それを見てミスタが亀から飛び出そうとした瞬間、ジョルノは彼を制止した。

「待ってください!まだ行くのは早い!」

「なに悠長なこと言ってんだ!事は一刻を争うんだぜ!」

焦るミスタにジョルノは冷静に伝えた。

「老いのスピードが、僕たちとブチャラティたち、違うのは何故でしょう…?」

「確かに、言われてみれば俺とミスタの症状は軽い。ナマエとトリッシュはもっとだ…。何故だ…?」

「個人差があるんじゃねぇのか!?」

「違います…。
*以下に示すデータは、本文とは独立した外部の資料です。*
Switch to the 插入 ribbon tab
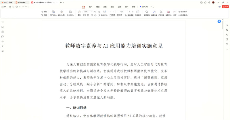 91,6
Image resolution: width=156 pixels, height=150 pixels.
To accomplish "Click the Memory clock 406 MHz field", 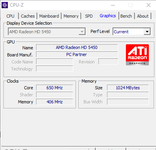I will coord(54,102).
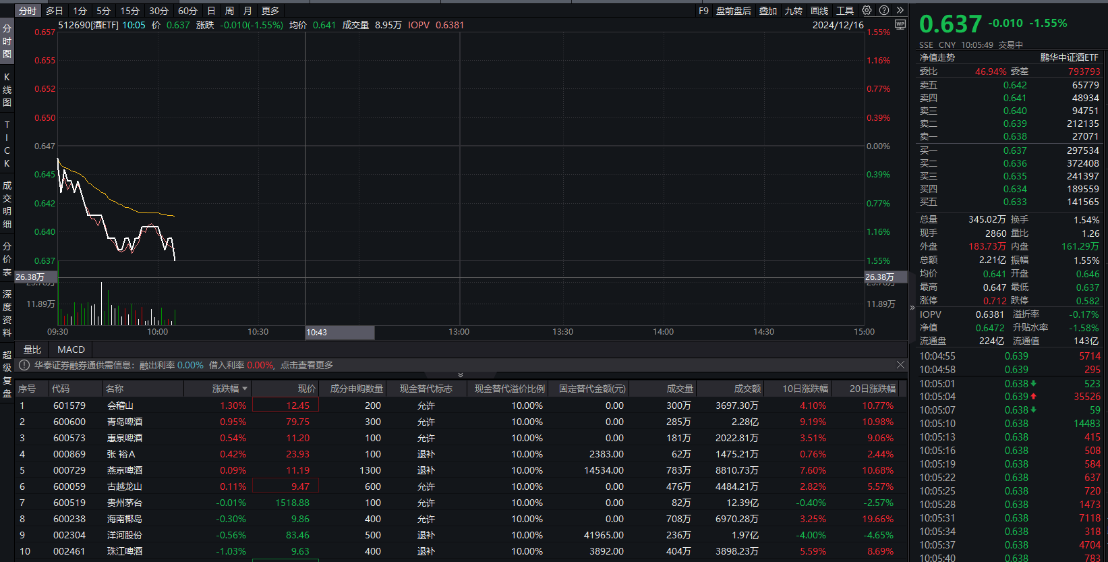Collapse constituent list with double chevron
Screen dimensions: 1108x562
[461, 375]
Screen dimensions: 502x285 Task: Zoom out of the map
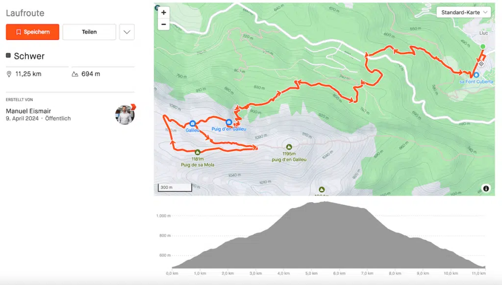[x=163, y=24]
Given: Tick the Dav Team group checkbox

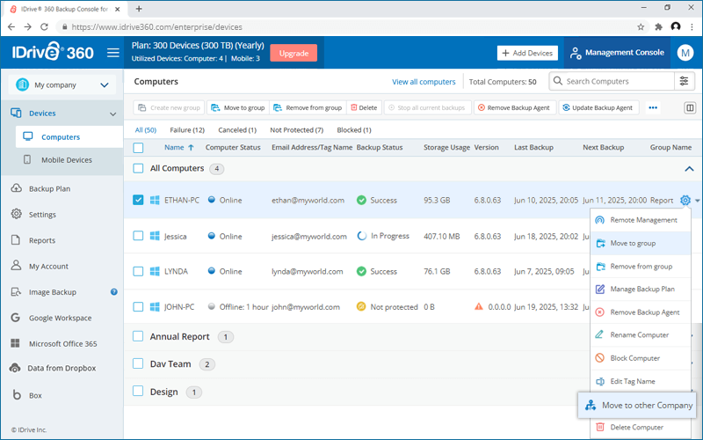Looking at the screenshot, I should pyautogui.click(x=138, y=363).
敵はトリッシュに死なれたら困るんですよ。条件があるから彼女の老いは遅くなっているのです……。」

ジョルノは話している間もだんだんと皺が増え、その老いのスピードは尋常ではないほど早いことが分かる。

「結論から言います!僕は敵スタンドは『男』と『女』を区別しているのだと思います…!」

「はぁ!?どうやって男と女を区別するってんだよ!」

「『体温の変化』で区別しているのではないでしょうか…?女性は身体に脂肪が多いから体温の変化が少ないと何かで聞いたことがあります…。それにこの電車、さっきから妙に蒸し暑いと思いませんか…?
敵は僕たちよりも彼女の老いのスピードがほんのちょっと遅ければそれでいいんです。」

今まさにすごいスピードで老いていっているにも関わらず、ジョルノは冷静に状況を分析している。不安がない訳はないのにそんな状況で冷静な判断ができる彼に私は尊敬の念を抱いた。

「確かに、私と彼女は冷たい飲み物を飲んで身体が冷えていた。彼(ナランチャ)は飲んでいないかったわ。そうよね?」

「うん。私とトリッシュとブチャラティとミスタは氷の入った水を飲んでいたよね。だから老いるスピードが遅いってこと…?」

トリッシュはグラスに入った溶けかけの氷を取り出すと、それを床に倒れているナランチャの顔へと押し当てる。するとどうだろう。驚いたことにその氷の当たった部分だけが、若々しさを取り戻したのだ。
それを見たミスタは慌てて冷蔵庫から氷を取り出す。

「みんなの身体を氷で冷やすんだ!!」

「待て!!」

ミスタが氷を取り出そうとしたのを止めたのはブチャラティだった。

「今から次の氷を作っていたのでは間に合わない。ミスタ、そこの氷はお前がもっていかなくてはならない。お前がその氷を持ち敵を倒しに行くんだ…!」

ミスタは一つ頷いて冷蔵庫に入った氷を持ち亀を出ようとする。
その時私が動いていたのはほとんど衝動的にだった。

「待って!ミスタ!私も行く!」

「はぁ!?」

私の言葉に驚いたように否定をしたのは大声を上げたミスタではなかった。

「何を言っているんだ!?お前が行ってどうにかなる相手ではないことは分かっているだろう!!」

ブチャラティの見たことがないほど恐ろしい形相に私は少し怯みながらも言葉を続けた。

「私のスタンドなら敵が今どこにいるか。どうすれば敵を倒せるのか知ることができる……!」

「ダメだ!お前を危険に晒すことはできない!」

「ブチャラティだって分かってるでしょう?ここで私を使うのが一番効率がいいってこと…。
もうナランチャには時間がない。お願いだから行かせて_____」

ブチャラティの青い瞳をまっすぐに見上げる。この中で動けるのはもはやミスタとブチャラティと私だけだ。ミスタが上に行くならブチャラティはトリッシュの護衛のためにここを離れるわけにはいかない。皆が老いて死んでいくのをただ見ている、そんなことできるわけがなかった。
ブチャラティはこぶしを握りしめ、ミスタに向かって小さく声をかけた。

「………ミスタ、」

「分かってる。ナマエはオレが絶対に守る。だから安心して待ってろ。ブチャラティ。」

「すまない…。この土壇場で何の経験もないお前を使う俺を許してくれ…。ナマエ……。」

「大丈夫。ブチャラティについていくって決めたときから、こうなる覚悟はしていたよ。それに私嬉しいの。
_________。」

「え?」




「…彼女、行かせてよかったの?」

ミスタとナマエがいなくなった空間でトリッシュの声が響く。
ジョルノは疲れ切ってしまったのか、今はソファにもたれかかり気を失うように眠っていた。
今現在も老いていくのに変わりはない。
「___ブチャラティの役に立てるのがうれしい。だから頑張る。」そう残してミスタと共に亀から出て行った彼女の言葉が、強い表情が頭から離れなかった。
怖くないはずがない。彼女は今までの人生、死とは無縁のところで生きてきた、ただの普通の女なのだ。
強い言葉とは裏腹に、その身体は小刻みに震えていた。
行かせたくなかった。震える女を戦地に赴かせるしかなかった自分が情けなかった。

「…私が言ってもなんの説得力もないけれど…。きっと無事に戻ってくると思うわ。彼女の今の言葉は嘘じゃないと感じたわ。」

「………あぁ、そうだな。」

ナマエと同じく年端もいかぬ娘に心配されてしまったことに情けなさを感じながらも、今はそんなトリッシュの言葉を信じるしかなかった。